While not a professional linguist or dialect coach, Mr Ford is a trained actor and musician who enjoys observing the intricacies of speech.
In a recent YouTube video, he unpacked his observed variations between capital cities, claiming he doesn’t believe there’s one generic national accent despite such claims from Aussies he’s met.
“Hearing Sydney locals speak in their accent compared to how someone would speak in Adelaide sounded completely different,” he said.
“If anyone says to you, ‘Australia doesn’t have multiple accents’, they’re wrong.”
Mr Ford singled out the Adelaide accent, claiming it sounded “really really British”.
He wondered if WA would mirror South Australia considering how isolated it is from the east coast, admitting he had never visited Perth before.
Playing a variety of recorded Perth voices made available online on an International Dialects of English Archive, he identified intricacies in the accents of West Aussies from various periods.
The first was a 32-year-old male’s reading voice — born in 1993 — which he labelled “really well spoken”.
Conceding an accent was also dictated by personality, he said the modern male’s voice “feels very confident, very ‘I know what I’m talking about and I don’t need to over-emphasise an over-pronounced word to sound more extravagant’”.
“It’s kind of like . . . take the Aussie accent and make it a bit more posh,” he said.
Mr Ford felt the voice contained “soft vowel sounds,” whereas a Brisbane accent typically contained vowel sounds that were “a little bit more harsh, a little bit more emphasised and a little bit more twangy”.
He added the man had a tendency to “join his words” and was “borderline” slurring, though in a way that would build trust with whom he was speaking, as if expressing himself honestly.
Mr Ford then dissected a 25-year-old woman’s voice from 1999, saying the voice “sounds really British to me”, though conceding such a voice today would likely have evolved.
Listening to another male voice, a 26-year-old in 2010 — Mr Ford noticed the man began a sentence at a baseline but then pitched higher in the middle of it, then back down.
Another observation was the man “snapped” some vowels, and “elongates” others.
He added the Perth speakers appeared to “get through the dialogue faster than someone in Brisbane who also joins their words together, but who would drag out the vowel sounds and some of the consonants”.
The YouTuber dispelled a perception among actors that Aussies speak nasally, and claimed it would be more accurate to consider how the “vowel sound sits in the mouth”.
His analysis was received well by Perth residents in the comments, as locals offered their take on the nuances of their speaking voice.
“I reckon the accents in Perth vary a lot more based on suburb — the more ‘bogan’ areas sound a lot more broad, while lots of people in more ‘inner city’ suburbs will tend to sound more like the first two recordings,” one person said.
Another added: “I live in Perth, and this sounds exactly like a Perth person READING a passage, but when we are chatting it sounds more animated and musically, the words ‘bounce’ a bit more.
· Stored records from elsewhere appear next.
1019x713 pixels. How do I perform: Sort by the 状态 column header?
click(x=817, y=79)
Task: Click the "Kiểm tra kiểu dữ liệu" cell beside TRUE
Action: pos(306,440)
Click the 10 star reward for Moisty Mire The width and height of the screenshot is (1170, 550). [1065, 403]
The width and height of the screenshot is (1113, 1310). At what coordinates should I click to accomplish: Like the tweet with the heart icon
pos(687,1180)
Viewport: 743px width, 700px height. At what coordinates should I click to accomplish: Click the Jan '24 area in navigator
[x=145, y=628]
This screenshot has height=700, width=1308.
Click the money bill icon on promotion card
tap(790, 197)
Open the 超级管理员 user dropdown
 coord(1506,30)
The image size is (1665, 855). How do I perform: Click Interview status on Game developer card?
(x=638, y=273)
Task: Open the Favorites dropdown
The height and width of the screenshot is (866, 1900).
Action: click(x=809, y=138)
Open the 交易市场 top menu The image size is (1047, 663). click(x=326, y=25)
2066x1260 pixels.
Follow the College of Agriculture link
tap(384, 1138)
But yeah, sounds right on to me. The third reader is the closest to the accents I hear each day.”
One user suggested the surest way to identify the origin of an Aussie would be to hear them say “beer”.
“An east coaster will drag the ‘ee’ sound, with almost no ‘r’ sound at the end — beeeer. Whereas a West Aussie will say it with a sharp clip ‘a’ sound at the end — ‘bee-ah’ .... The correct way to say it of course,” they wrote.
“As a Perth person I get told we mumble a lot. I feel like that’s what you’re referring to with ‘joining’ the words together,” another said.
This video is not Mr Ford’s first dissecting Aussie culture, with others breaking down things Aussies “do better” than Brits, as well as various cultural nuances he has noticed.